Bir ortağı olsaydı başka bir uzay olurdu ve üstüne “Bu benim mülkümdür” diye yazardı. Başkası da “Bu benim mülkümdür” derdi. Neden herşeyin O’nun mülküne ait olduğunu ve bu mülk ebediyete kadar olduğunu söylemezler? Böyle şeyler söyleyin ve insanları uyandırın. Onların bu kirli hayatta olmaları ve kıymetli çabaları boşa gittiği yeterlidir. Pis geldiler pis giderler. Bir pislikle geldiler, binlerce pislikle giderler.

La Hâvle Vela Kuvvete İlla Billâhil Aliyil Aziym.

Ey insanlar, bütün insanlar, bütün milletler, o doğayı araştırmaları bırakın. Yüzünüzü bu doğayı, bu gezegeni, bu uzayı yaratana çevirin. Onun kim olduğuna bakın. İlahi kitaplara göre anlarsınız. Aklınızı, zihniyetinizi kullanırsanız size yavaş yavaş açılış gelir. Pekçok defa selefi ulemalara hitap ettiğim için üzgünüm. Siz nasıl ulemalarsınız? İnsanlara hakikatleri öğretmiyorsanız nasıl biz ulemalarız dersiniz? Söylediklerinizle insanların kalplerini mutmain edin. Yavaş yavaş ilahi makamlara ulaşsınlar. Büyük patlama hakkında konuşmayın. Üniversitelerde bu kâinatın başını öğretirsiniz. Ve sonunda gelirsiniz ve böyle büyük kâinatın başını ve sonunu kabiliyetimizle anlamayız. Ve sonunda bu sarhoş ve cahilleri getirirler. Bu âlemin başlangıcı bir atomdan başlamıştır derler. Ve Arabistan’da üniversitelerinde bunu öğretirler. Selefi ulemaları reddetmezler. Asla bu batıldır, bu yanlıştır, bu hayaldir hakiki değildir demezler. Ama kitaplarında talebelere öğretirler. Eğer üniversitelere ilahi kitaplar getirirseniz, biz insanlar bu kitapların öğretilmesini kabul etmeyiz derler.
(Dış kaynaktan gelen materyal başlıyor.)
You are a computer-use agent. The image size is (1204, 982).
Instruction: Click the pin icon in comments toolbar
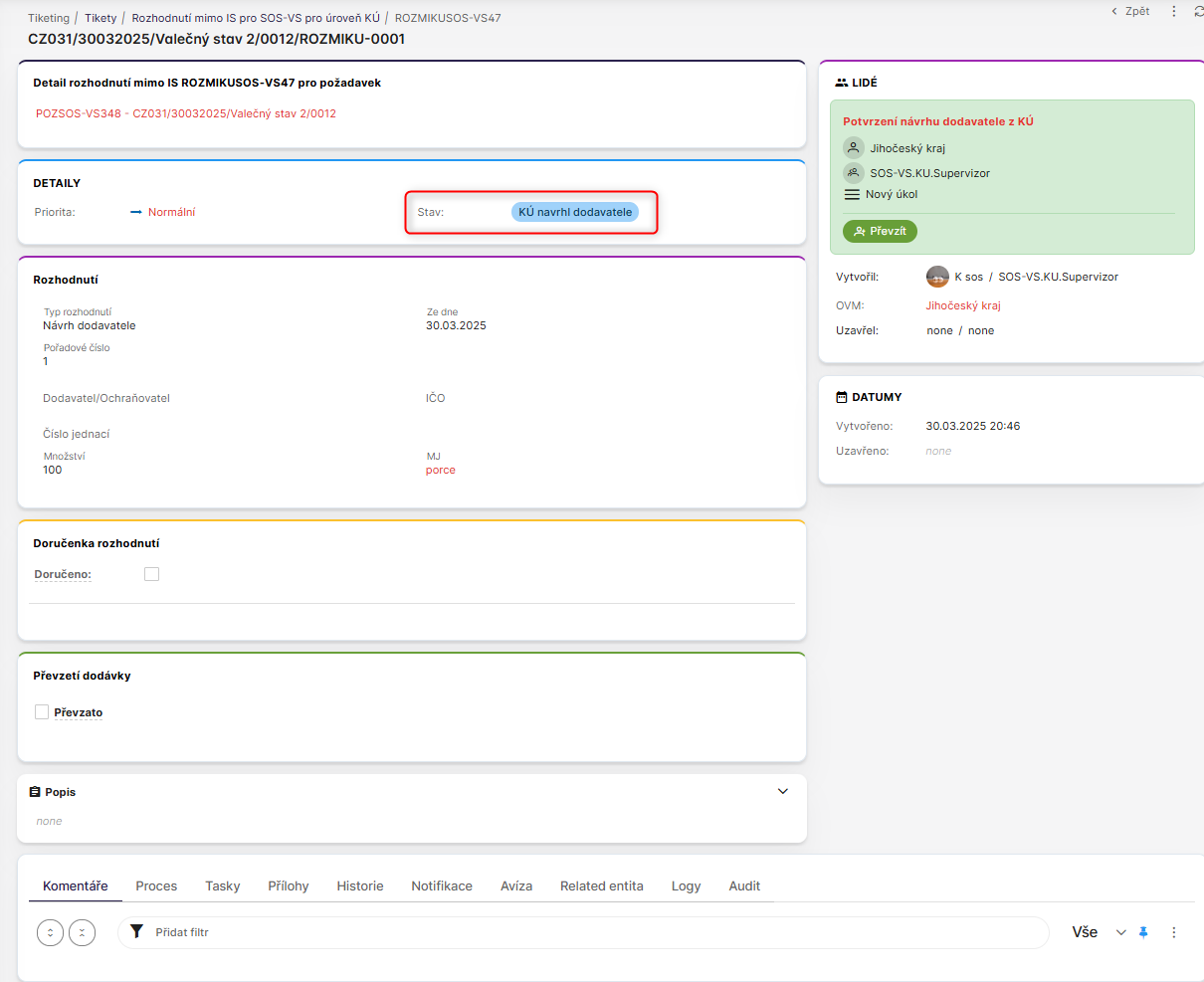[1143, 932]
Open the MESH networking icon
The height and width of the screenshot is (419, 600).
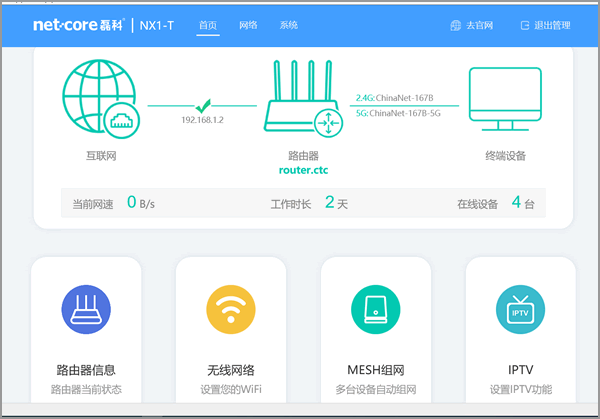point(375,310)
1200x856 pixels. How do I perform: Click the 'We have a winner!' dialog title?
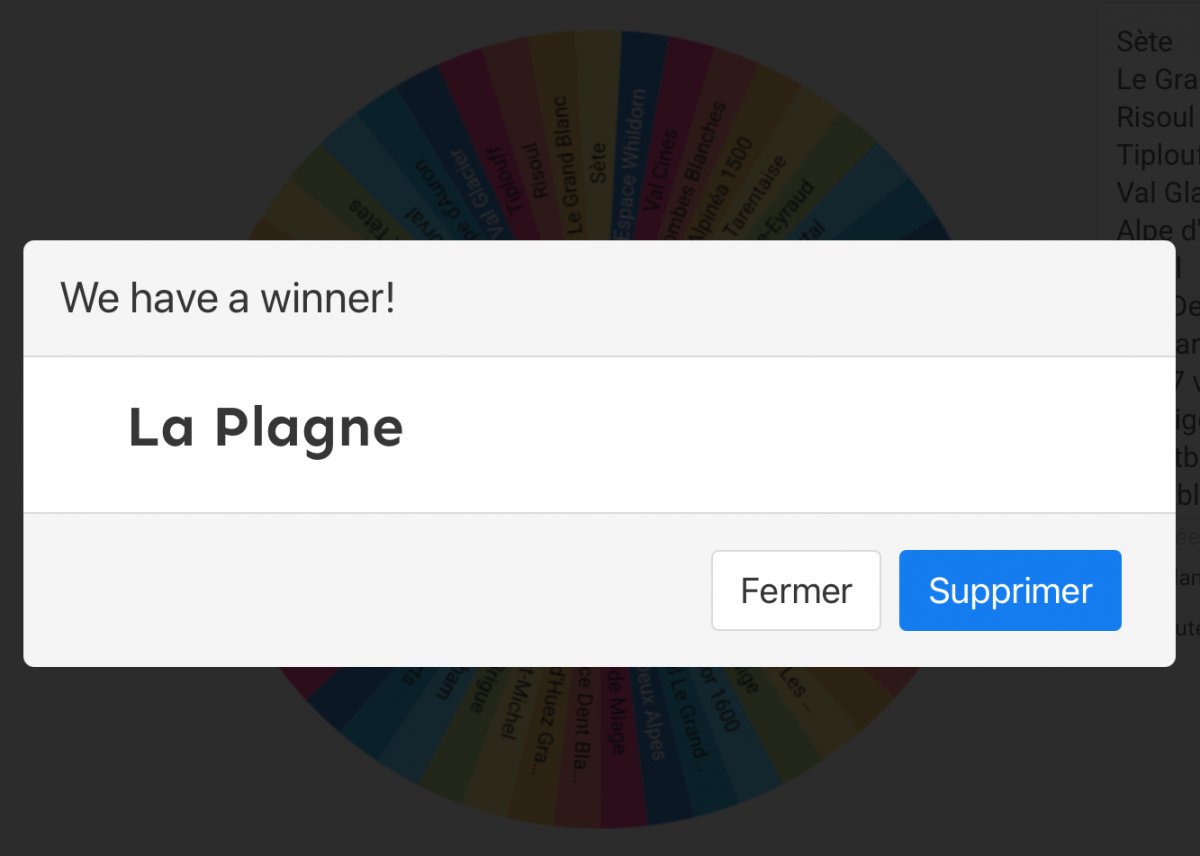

Evet, neden söylemezsiniz? Nerde sizin لمنكر عن النهي و بالمعروف الأمر ا İyiliği emretmek ve kötülükten men etmezsiniz? Neden programınızın ne olduğunu gidip öğretmezsiniz? Hayır ama “Esselamun Aleyküm Ya Rasulullah” dersen onlara büyük şirktir demeleri kolay geliyor. Yüzünüzü mübarek kabre çevirirsen “Bu şirktir” derler. Karıncalar onlara güler. Tam akıl sahibi insan değil diye karıncalar onları lanetler. Çünkü bir gece vardır. Her haftada bir gece. Bu gece nedir? Cuma gecesi. Bir saat vardır ki bütün varlıklar, karıncalar bile başlarını Arş’a, Âlemlerin Rabbinin Arş’ına kaldırırlar. Ama bunu insanlar yapmazlar. Neden insanlara öğretmezsiniz? Bu gizli bir ilimdir. Bu insan konuşuyor demeyin, hayır. Ben birşey bilmem ama bana geleni konuşmalıyım.

Bütün varlıklar başlarını Arş’a kaldırırlar. Ve biz bu kirli hayatla savaşıyoruz. İnsanoğlunun hepsi suçludur. Cenâb-ı Allah bizi en şanlının hürmetine affeylesin. Yeterlidir, bu bir okyanustur. Bunu bu günün, bu senenin, dünyanın sonuna kadar bitiremeyiz. Gelir, bu ilahi ilimdir. Çok çok az gelir. O az olan açılırsa gark olur, boğuluruz.

Uyuyor musun? Ondan İngilizce mi öğrendin? Maşallah. Cenâb-ı Allah bizi affeylesin. Esselamun Aleyküm. Fatiha.